Flyweight (share heavy, read-only stuff instead of duplicating it)

When to use

  • You create lots of similar objects that would each hold the same big immutable data (schemas, regexes, dictionaries).
  • You want to cut memory and startup time by reusing that shared data.
  • Example: many PII-masking steps all need the same compiled regexes.

Avoid when the shared thing is mutable (risk of cross-talk) or you only have a handful of objects.

Diagram (text)

PIIMasker ──> PatternPool.get("email") ── returns shared compiled regex
     ▲
 many instances reuse the same flyweight (compiled regex object)

Python example (≤40 lines, type-hinted)

Concrete case: share compiled regexes across many calls/maskers.

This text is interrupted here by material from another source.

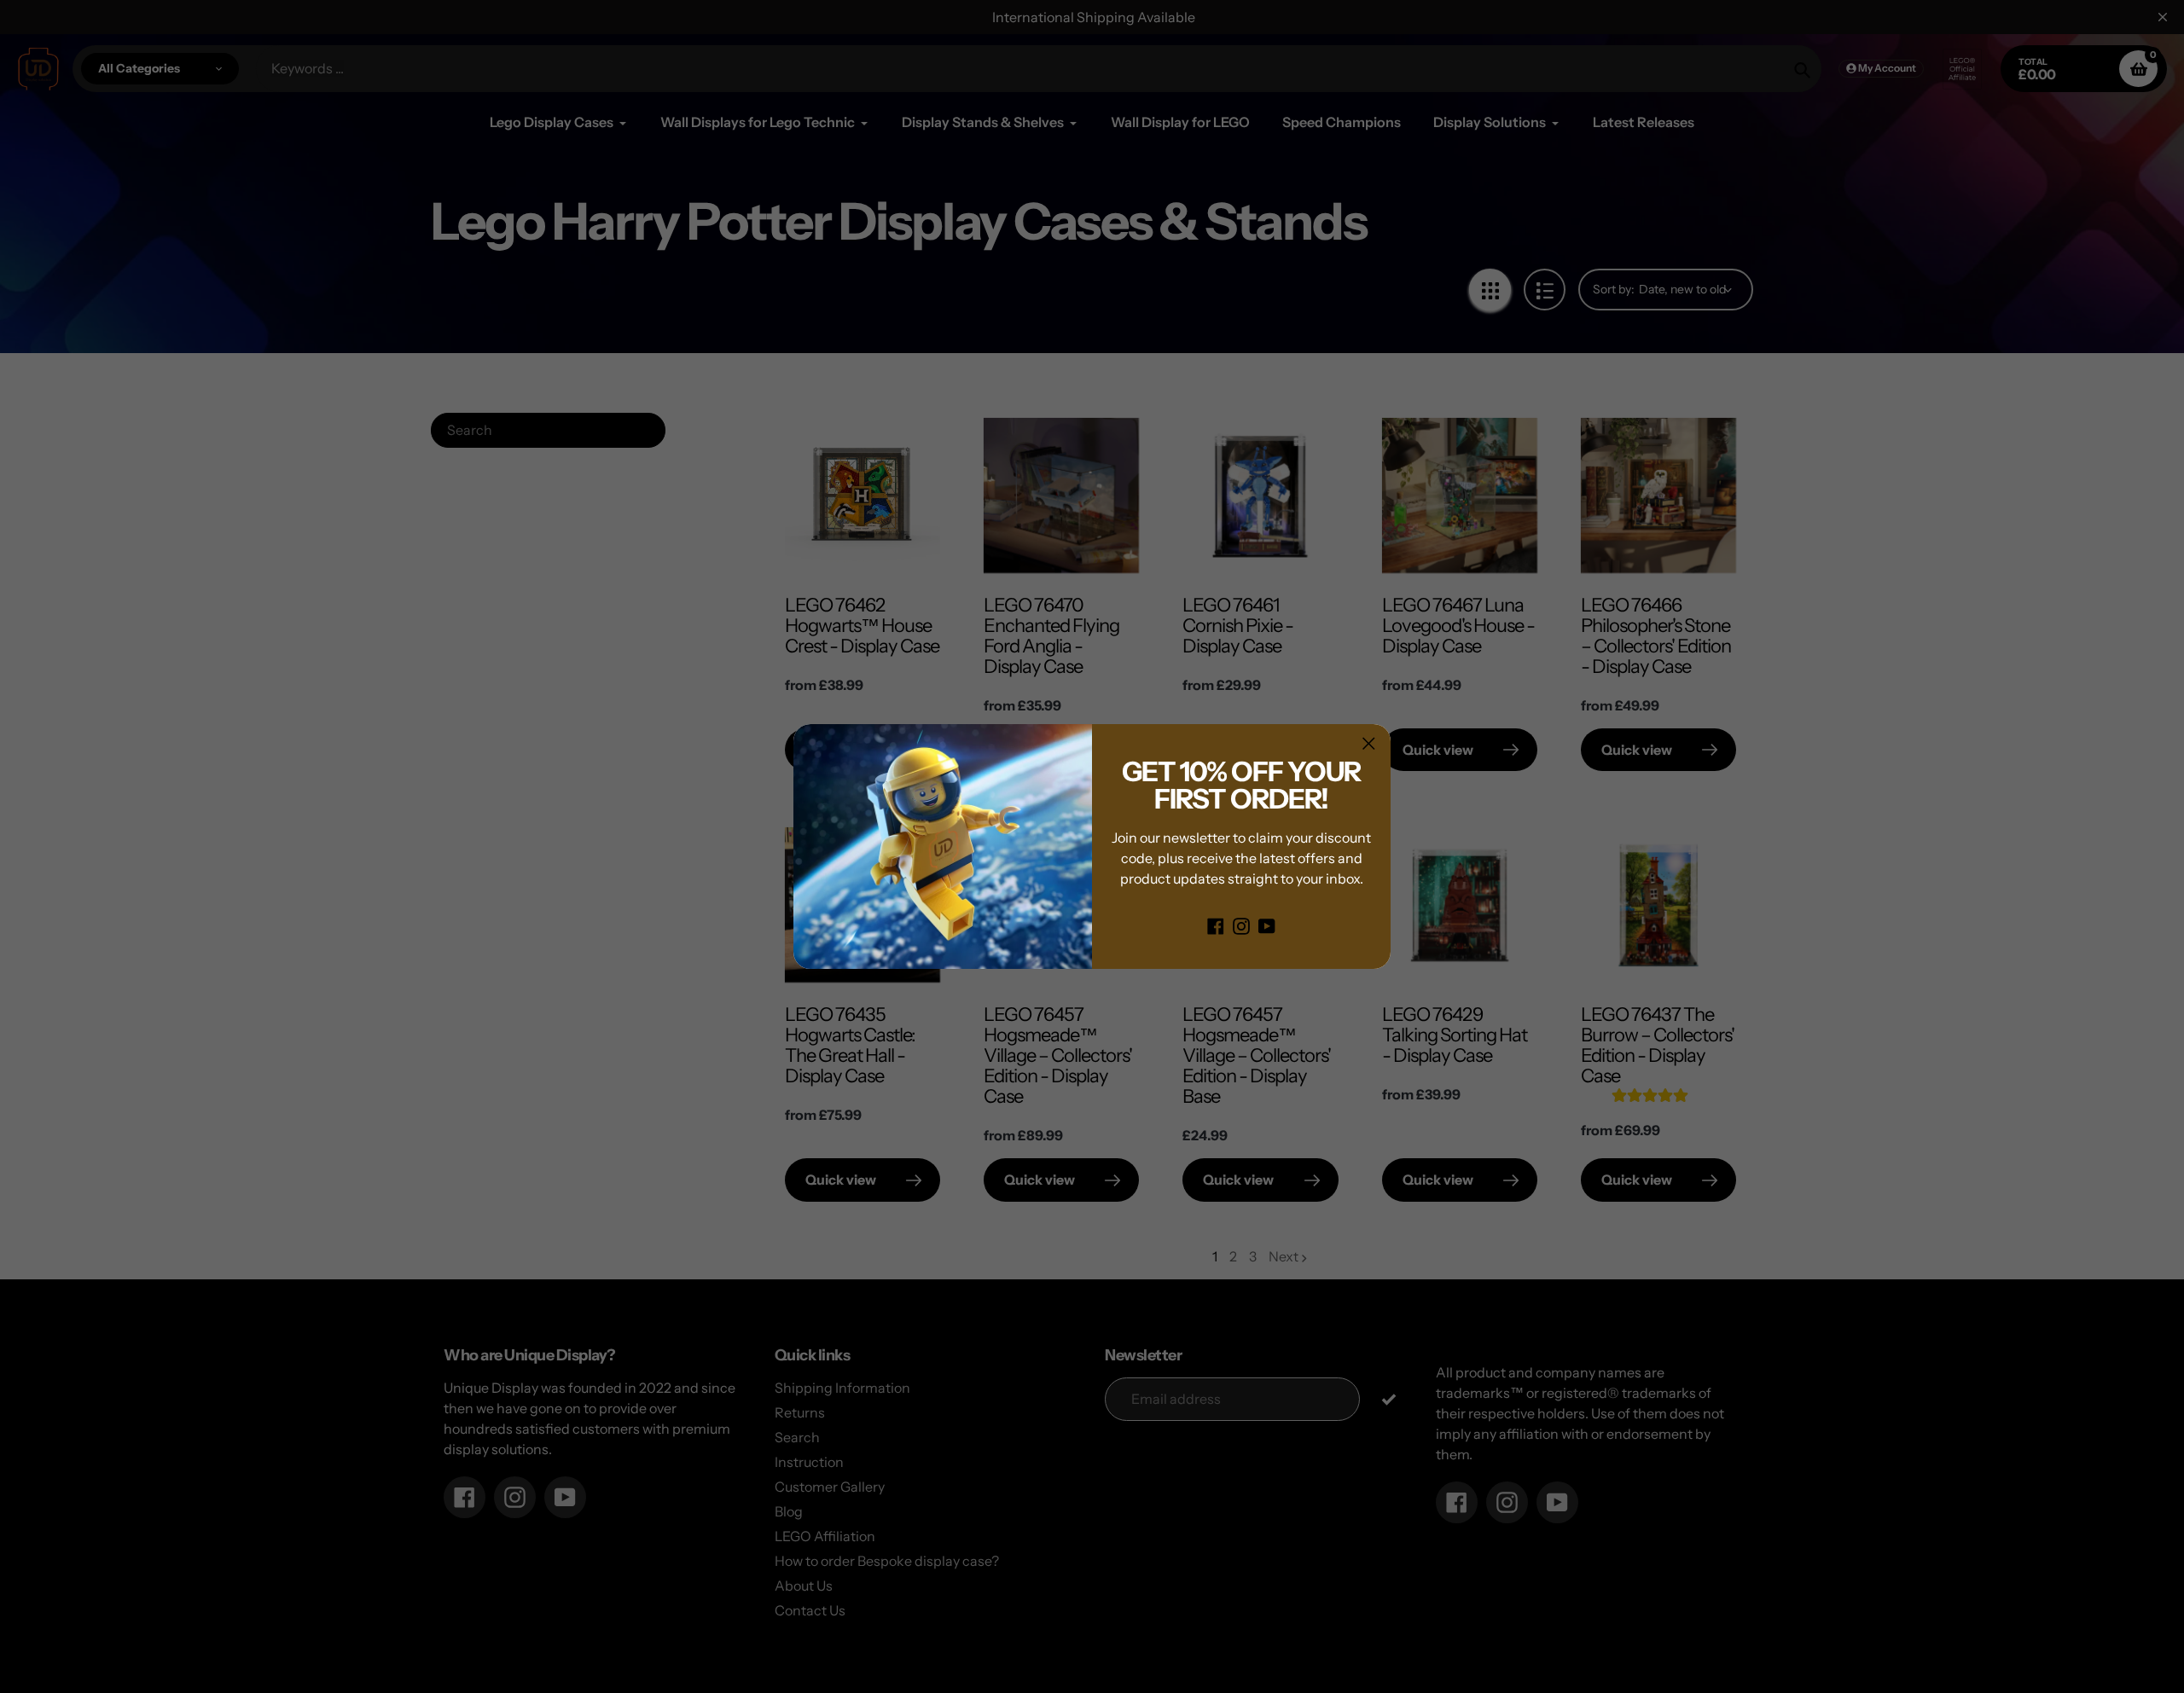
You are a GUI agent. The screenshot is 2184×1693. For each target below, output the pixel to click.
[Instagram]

from __future__ import annotations
import re
from functools import lru_cache
from dataclasses import dataclass

PATTERNS: dict[str, str] = {
    "email": r"[A-Za-z0-9._%+-]+@[A-Za-z0-9.-]+\.[A-Za-z]{2,}",
    "phone": r"\+?\d[\d\- ]{7,}\d",
}

@lru_cache(maxsize=32)
def get_pattern(name: str) -> re.Pattern[str]:
    return re.compile(PATTERNS[name])

@dataclass(frozen=True)
class PIIMasker:
    repl: str = "***"
    def mask(self, text: str, rules: list[str]) -> str:
        out = text
        for rule in rules:
            out = get_pattern(rule).sub(self.repl, out)  # shared flyweight
        return out

# usage
masker = PIIMasker()
clean = masker.mask("contact: a@b.com, phone +1-202-555-0101", ["email", "phone"])

Tiny pytest (cements it)

def test_flyweight_shares_compiled_regex():
    a = get_pattern("email"); b = get_pattern("email")
    assert a is b  # same shared object
    m = PIIMasker(repl="[redacted]")
    s = m.mask("a@b.com and +1 202 555 0101", ["email","phone"])
    assert "[redacted]" in s and "@" not in s

Trade-offs & pitfalls

  • Pros: Less memory, faster repeated use; consistent behavior; cacheable construction.
  • Cons: Indirection layer; cache size/eviction to think about.
  • Pitfalls:
    • Mutability: flyweights must be read-only; don’t stash state on them.
    • Cache policy: unbounded caches can grow; too small can thrash.
    • Scope confusion: per-process cache only; each process/container has its own.

Pythonic alternatives

  • functools.lru_cache (used above) or cachetools.TTLCache for size/TTL control.
  • re module’s own cache (exists, but you get less control; explicit caches are clearer).
  • Module-level singletons (constants) for tiny shared data.
  • Weak refs (weakref.WeakValueDictionary) if you want entries to disappear when unused.

Mini exercise

Add a maxsize knob: replace the hardcoded @lru_cache(maxsize=32) with a small factory that returns a cached get_pattern with a configurable size. Write a test that proves evictions occur when the cache is small.

Checks (quick checklist)

  • Shared object is immutable/read-only.
  • A factory/cache returns the shared instance for the same key.
  • Clear eviction/size policy (or accept “process-lifetime” cache).
  • No per-request state stored on the flyweight.
  • Tests prove identity reuse (a is b) and correct behavior.